On the video they mention that the ones who want to keep the Sunday ban want it because they like going for family hikes in the woods and don't have to worry about hunters shooting their rifles.

The ones who brought the lawsuit say that they only have a single day to hunt since they are either working or the kids are in school.

But I would wager that if you researched the law you will find that the major religion in the state wanted it so that people would attend services on Sunday and then go home and read the good book.

Sent from my SM-A426U using Tapatalk


----------



## MrShane (Jul 21, 2019)

Critter said:


> So the next time that you feel that other states have it better than Utah take a look at Mame.
> 
> They have a Sunday hunting ban, yes you can not hunt on Sunday's. There is a lawsuit going on right now to try and change it.
> 
> ...

▸ DATA SECTION
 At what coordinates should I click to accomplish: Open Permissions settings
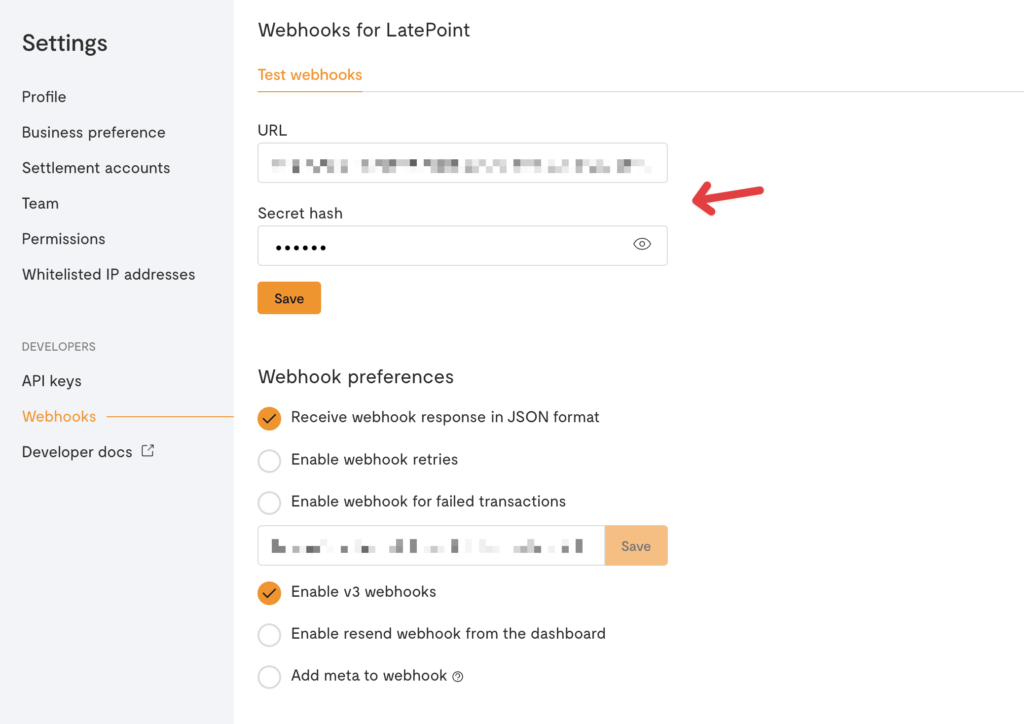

▸ PARTS OF THE EXERCISE
a) Answer these questions using the forum thread on the Sunday hunting ban:
(i) According to the video, why do the people who want to keep the Sunday ban want it?
(ii) Why do the people who brought the lawsuit say they have only a single day to hunt?
(iii) In the quoted post, what is said to be going on right now to try to change the ban?
b) Pick up the forum thread on the Sunday hunting ban and continue it from its final line.

▸ RESULTS FOR THE EXERCISE
a)
(i) They like going for family hikes in the woods and don't want to worry about hunters shooting their rifles.
(ii) They are either working or the kids are in school.
(iii) A lawsuit.

b)
I WISH we had a strange law that Deer Creek was wakeless on odd or even days.


----------



## Critter (Mar 20, 2010)

I'd like it to just go back to fishing only. 

It was a fantastic fishing pond back in the 60's, and 70's before the recreational boaters and swimmers found it.


----------



## taxidermist (Sep 11, 2007)

This thread reminds me of the movie "Footloose" with Kevin Bacon. Only instead of NO DANCING, it's NO HUNTING. "gota gota gota cut loose, kick of your hunting boots"


----------



## Critter (Mar 20, 2010)

taxidermist said:


> This thread reminds me of the movie "Footloose" with Kevin Bacon. Only instead of NO DANCING, it's NO HUNTING. "gota gota gota cut loose, kick of your hunting boots"


And to think that the irony of the movie Footloose was that it was filmed partially in Utah


----------



## colorcountrygunner (Oct 6, 2009)

Vanilla said:


> But I’m just fine if everyone gets the perception that Utah is weird and should be avoided.


I would be fine with that too, but it's not happening....not even a little bit. It seems like every time I blink my eyes a new subdivision pops up.


----------



## colorcountrygunner (Oct 6, 2009)

So what happens if a hunter draws blood just before dark on Saturday and is unable to make a recovery? He's not allowed to follow up the trail Sunday morning? Yeah, it's a very stupid law.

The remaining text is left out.